> _WHAT YOU WILL DO_:
**a)** Write out the part of the blog post that begins with the words "Monday Miscellany" and ends with the words "subject for more.".
**b)** According to the blog post, what organization is Amanda Glassman with?

--- PASSAGE TO READ ---

Monday Miscellany

I do most of my blog writing on weekends, scheduling posts ahead of time. Last week was midterms, and last weekend I was in DC visiting friends and studying, thus I got little writing done. I'm glad to be back this week, and will kick things off with a roundup of recent fascinatingness:

  • There's a measles outbreak in the US. Interesting fact: we know that measles transmission has been stopped within the US because every time there's an outbreak, investigators are able to sequence the virus and eventually match it to the region from which it was imported. See the CDC's MMWR on the subject for more.
  • Amanda Glassman of the Center for Global Development comments on proposed new rules for kidney transplant prioritization in the US -- a percentage of donated kidneys would be reserved for the youngest, healthiest transplant recipients. Glassman recently hosted an event at CGD on rationing that I was able to attend. Speakers included Andrew Dillon of the UK's NICE and Sheri Fink, who recently reported this excellent series at PRI on various approaches to health care rationing around the world. Fink's one book, War Hospital, is a compelling look at the struggles of doctors in the embattled Srebrenica enclave (pre-massacre) during the Bosnian War.

--- GIVEN RECORDS ---

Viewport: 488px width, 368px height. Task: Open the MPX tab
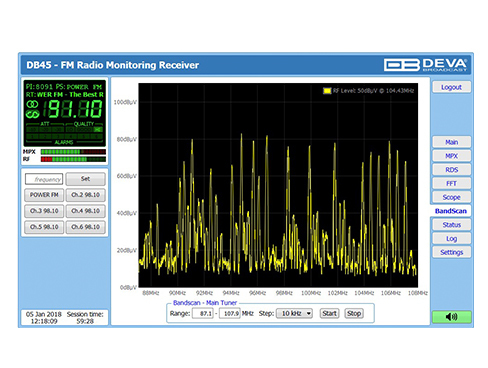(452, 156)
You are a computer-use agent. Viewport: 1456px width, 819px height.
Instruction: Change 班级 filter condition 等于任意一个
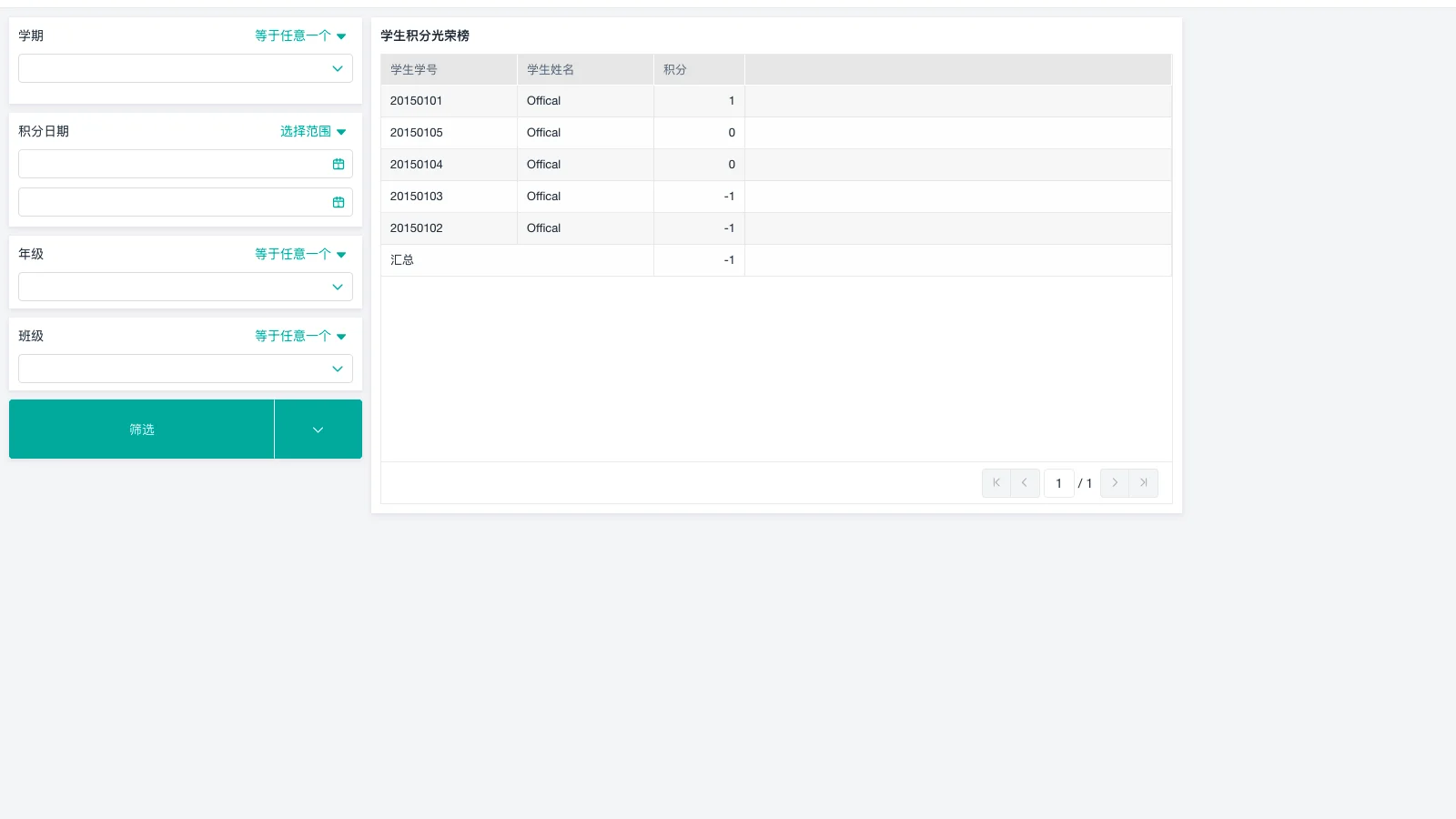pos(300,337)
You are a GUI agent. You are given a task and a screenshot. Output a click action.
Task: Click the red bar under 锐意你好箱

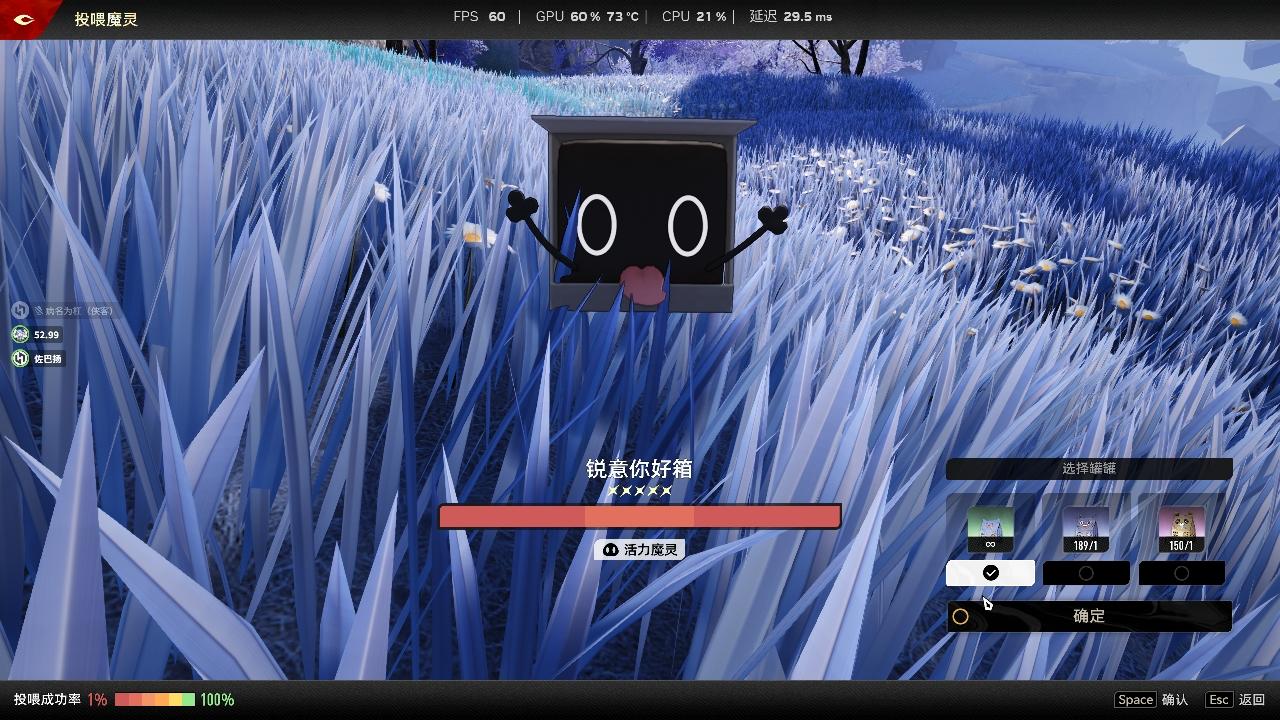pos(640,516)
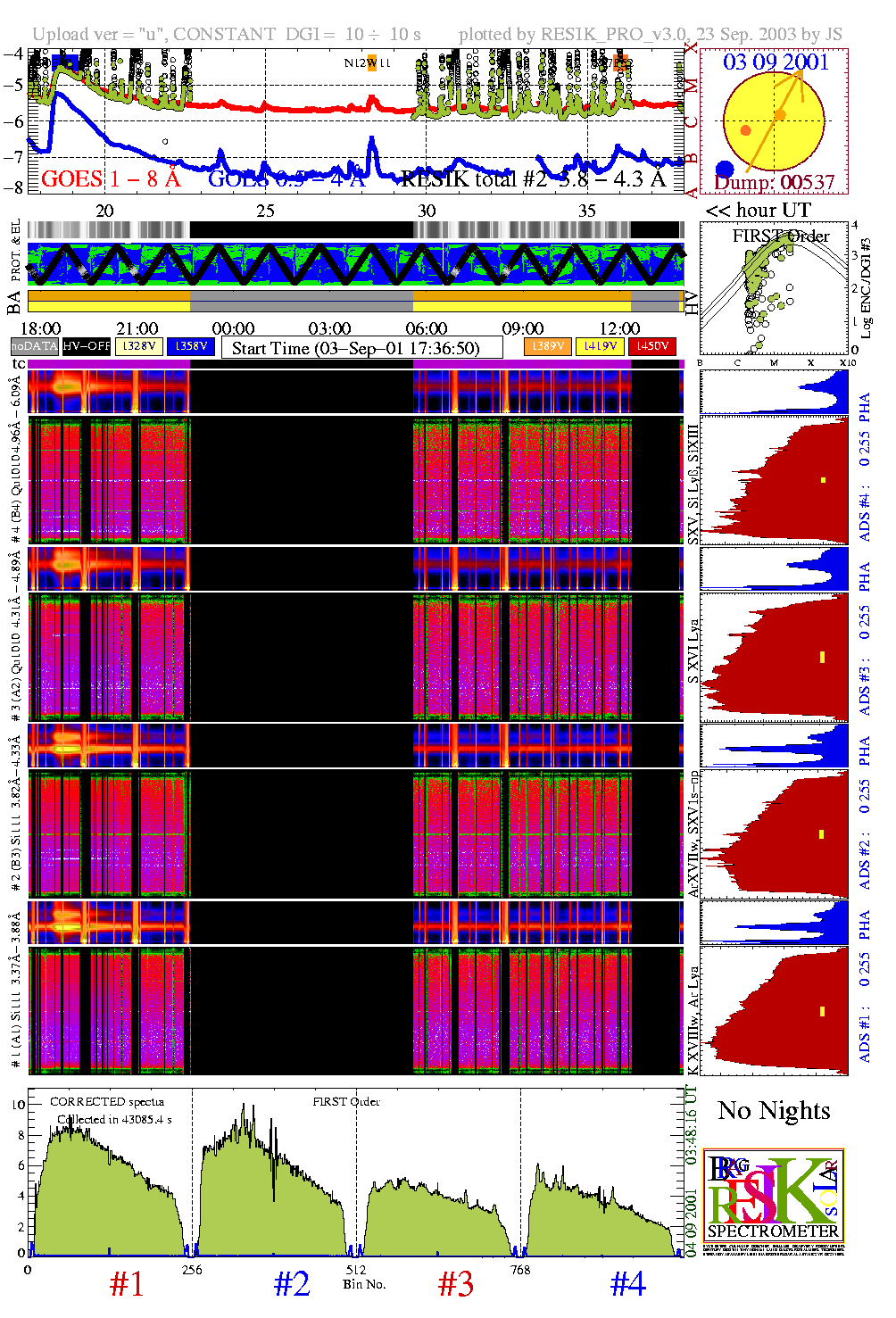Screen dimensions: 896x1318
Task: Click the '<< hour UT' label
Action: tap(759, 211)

---

> _SOLVED PROBLEMS_:
**a)**
Monday Miscellany

I do most of my blog writing on weekends, scheduling posts ahead of time. Last week was midterms, and last weekend I was in DC visiting friends and studying, thus I got little writing done. I'm glad to be back this week, and will kick things off with a roundup of recent fascinatingness:

  • There's a measles outbreak in the US. Interesting fact: we know that measles transmission has been stopped within the US because every time there's an outbreak, investigators are able to sequence the virus and eventually match it to the region from which it was imported. See the CDC's MMWR on the subject for more.

**b)** The Center for Global Development.